:: Testo ::

Galleria Sabatello a Roma

Scopri la storia della Galleria Sabatello, inaugurata nel 1932 in via del Babuino 61 a Roma da Dario Sabatello con il sostegno di Corrado Cagli e Massimo Bontempelli. Questo spazio privato pionieristico, attivo per soli tre anni, promosse l’arte contemporanea attraverso mostre di talenti come Marino Marini, Antonio Donghi, Alberto Savinio, Pericle Fazzini e Mario Tozzi, attirando visitatori illustri e segnando un capitolo unico nella scena artistica romana interbellica.

L’unica galleria privata romana di arte contemporanea

Nel 1932 la Galleria Sabatello apre i battenti a Roma in via del Babuino, 61 ad opera del giovane Dario Sabatello con l’appoggio di Corrado Cagli e Massimo  Bontempelli.

Storia dell’apertura della Galleria Sabatello

Nel 1932, la Galleria Sabatello apre i battenti a Roma in via del Babuino 61, grazie all’iniziativa del giovane gallerista Dario Sabatello, supportato da figure chiave come Corrado Cagli e Massimo Bontempelli. Per l’inaugurazione venne presentata una mostra dedicata a Marino Marini, accompagnata da una conferenza di Massimo Bontempelli, segnando l’ingresso di una nuova voce nell’arte contemporanea romana degli anni ’30.

:::

Consegna:
Per favore, trascrivi senza modifiche il passo del testo sulla Galleria Sabatello da "Scopri la storia" fino a "artistica romana interbellica.". I dati non hanno alcun ruolo in questo esercizio.

:: Dati forniti ::

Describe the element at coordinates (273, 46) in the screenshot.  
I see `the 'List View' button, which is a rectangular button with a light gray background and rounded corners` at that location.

:::

Soluzione:
Scopri la storia della Galleria Sabatello, inaugurata nel 1932 in via del Babuino 61 a Roma da Dario Sabatello con il sostegno di Corrado Cagli e Massimo Bontempelli. Questo spazio privato pionieristico, attivo per soli tre anni, promosse l’arte contemporanea attraverso mostre di talenti come Marino Marini, Antonio Donghi, Alberto Savinio, Pericle Fazzini e Mario Tozzi, attirando visitatori illustri e segnando un capitolo unico nella scena artistica romana interbellica.